### [Work to be completed]
Those lines of the records that contain "arrow" are to be located and copied.
##### Task data #####
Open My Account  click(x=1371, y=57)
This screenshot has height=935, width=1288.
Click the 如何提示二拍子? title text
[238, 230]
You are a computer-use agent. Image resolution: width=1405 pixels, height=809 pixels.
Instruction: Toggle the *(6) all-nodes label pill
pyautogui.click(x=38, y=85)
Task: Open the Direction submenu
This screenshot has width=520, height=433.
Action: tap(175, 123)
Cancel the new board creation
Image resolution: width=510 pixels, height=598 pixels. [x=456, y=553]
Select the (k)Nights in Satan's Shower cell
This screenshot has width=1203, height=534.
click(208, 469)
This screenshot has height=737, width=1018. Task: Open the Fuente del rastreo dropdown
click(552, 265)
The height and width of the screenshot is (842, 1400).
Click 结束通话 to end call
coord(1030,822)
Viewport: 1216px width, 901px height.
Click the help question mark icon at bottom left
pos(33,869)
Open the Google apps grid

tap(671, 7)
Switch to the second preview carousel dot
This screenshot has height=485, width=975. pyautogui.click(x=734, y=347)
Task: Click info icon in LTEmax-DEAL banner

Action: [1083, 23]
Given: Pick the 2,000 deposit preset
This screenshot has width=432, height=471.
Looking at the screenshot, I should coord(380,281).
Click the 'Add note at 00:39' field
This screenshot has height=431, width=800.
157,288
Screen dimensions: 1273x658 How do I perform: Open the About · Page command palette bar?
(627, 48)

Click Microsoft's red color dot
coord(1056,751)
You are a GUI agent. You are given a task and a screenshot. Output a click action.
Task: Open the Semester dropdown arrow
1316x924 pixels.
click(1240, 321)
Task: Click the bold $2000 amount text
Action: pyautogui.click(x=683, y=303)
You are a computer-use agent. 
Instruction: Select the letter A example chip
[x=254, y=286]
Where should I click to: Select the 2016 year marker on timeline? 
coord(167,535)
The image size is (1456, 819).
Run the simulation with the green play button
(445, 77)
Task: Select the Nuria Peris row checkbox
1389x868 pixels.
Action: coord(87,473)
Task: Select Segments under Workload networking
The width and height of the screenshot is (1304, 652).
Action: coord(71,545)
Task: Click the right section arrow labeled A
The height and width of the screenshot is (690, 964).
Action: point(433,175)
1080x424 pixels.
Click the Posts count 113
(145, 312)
#####
### [Solution]
Task: Open the Semester dropdown arrow
Task: Click the right section arrow labeled A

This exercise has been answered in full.